###Welcome to Lecture IV (Chapter II)
I would like you to start this handout by defining the following parameters: hosts, vulnerability, data frame, list, array, matrix, categorical data, operating systems, nodes, zones, IP.
# create a new data frame of hosts & high vuln counts
assets.df <- data.frame(
name=c("danube","gander","ganges","mekong","orinoco"),
os=c("W2K8","RHEL5","W2K8","RHEL5","RHEL5"),
highvulns=c(1,0,2,0,0))
#Let us now take a look at the data frame assets.df
View(assets.df)
#Describe our dataframe in a few words
# take a look at the data frame structure & contents
str(assets.df)
## 'data.frame': 5 obs. of 3 variables:
## $ name : chr "danube" "gander" "ganges" "mekong" ...
## $ os : chr "W2K8" "RHEL5" "W2K8" "RHEL5" ...
## $ highvulns: num 1 0 2 0 0
head(assets.df)
# show a "slice" just the operating systmes
Explain the output as well as the syntax of the R-code used for this activity (above).
# by default R creates "factors" for categorical data so
# we use as.character() to expand the factors out
head(assets.df$os)
## [1] "W2K8" "RHEL5" "W2K8" "RHEL5" "RHEL5"
#Explain the output
# add a new column
assets.df$ip <- c("192.168.1.5","10.2.7.5","192.168.1.7",
"10.2.7.6", "10.2.7.7")
Describe what we have just accomplished in the chunk above.
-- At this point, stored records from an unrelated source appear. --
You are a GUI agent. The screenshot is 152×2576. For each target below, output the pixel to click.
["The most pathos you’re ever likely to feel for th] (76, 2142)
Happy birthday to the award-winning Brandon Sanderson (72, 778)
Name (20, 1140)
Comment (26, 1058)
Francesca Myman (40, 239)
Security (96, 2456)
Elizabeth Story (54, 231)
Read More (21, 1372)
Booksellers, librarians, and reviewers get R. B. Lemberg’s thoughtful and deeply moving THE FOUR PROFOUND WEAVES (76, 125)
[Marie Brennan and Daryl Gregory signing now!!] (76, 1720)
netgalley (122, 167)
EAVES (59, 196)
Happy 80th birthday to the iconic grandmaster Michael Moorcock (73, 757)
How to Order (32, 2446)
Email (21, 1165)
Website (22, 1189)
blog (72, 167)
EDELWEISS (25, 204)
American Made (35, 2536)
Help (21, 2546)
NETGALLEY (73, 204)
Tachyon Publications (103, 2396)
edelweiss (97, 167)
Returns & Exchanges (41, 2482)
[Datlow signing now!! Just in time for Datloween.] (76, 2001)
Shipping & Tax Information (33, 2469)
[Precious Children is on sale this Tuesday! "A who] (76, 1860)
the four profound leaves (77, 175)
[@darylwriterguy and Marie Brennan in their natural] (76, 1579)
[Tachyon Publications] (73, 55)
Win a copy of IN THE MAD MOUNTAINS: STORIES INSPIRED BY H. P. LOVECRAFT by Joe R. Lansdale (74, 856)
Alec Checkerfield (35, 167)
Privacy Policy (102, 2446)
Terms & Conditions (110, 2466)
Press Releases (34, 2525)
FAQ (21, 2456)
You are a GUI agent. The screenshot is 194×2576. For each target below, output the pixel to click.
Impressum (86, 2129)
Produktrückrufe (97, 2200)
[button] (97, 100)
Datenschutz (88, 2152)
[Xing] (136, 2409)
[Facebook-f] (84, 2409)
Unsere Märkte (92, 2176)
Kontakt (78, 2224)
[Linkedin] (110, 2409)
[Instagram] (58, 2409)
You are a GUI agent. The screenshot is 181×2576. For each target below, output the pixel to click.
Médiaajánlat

In addition, explain the syntax used to complete this task.
# extract only nodes with more than one high vulnerabilty
head(assets.df[assets.df$highvulns>1,])
Explain the syntax as well as the output of the task executed above
# create a 'zones' column based on prefix IP value
assets.df$zones <- ifelse(grepl("^192",assets.df$ip),"Zone1","Zone2")
Explain the syntax as well as the output of the chunk ran above
head(assets.df)
Take a final look at the dataframe and explain your findings on this activity.
library(ggplot2)
assets.df$highvulns<-as.factor(assets.df$highvulns)
p<-ggplot(data=assets.df,aes())+geom_bar(aes(zones,fill=zones))+labs(title="IP counts by Zone")
p
assets.df$highvulns<-as.factor(assets.df$highvulns)
p<-ggplot(data=assets.df,aes())+geom_bar(aes(os,fill=zones))+labs(title="IP counts by Zone")#Nice graph
p
assets.df$highvulns<-as.factor(assets.df$highvulns)
p<-ggplot(data=assets.df,aes())+geom_bar(aes(highvulns,fill=highvulns))+facet_grid(~zones)+labs(title="High vulnerability counts by Zone")
p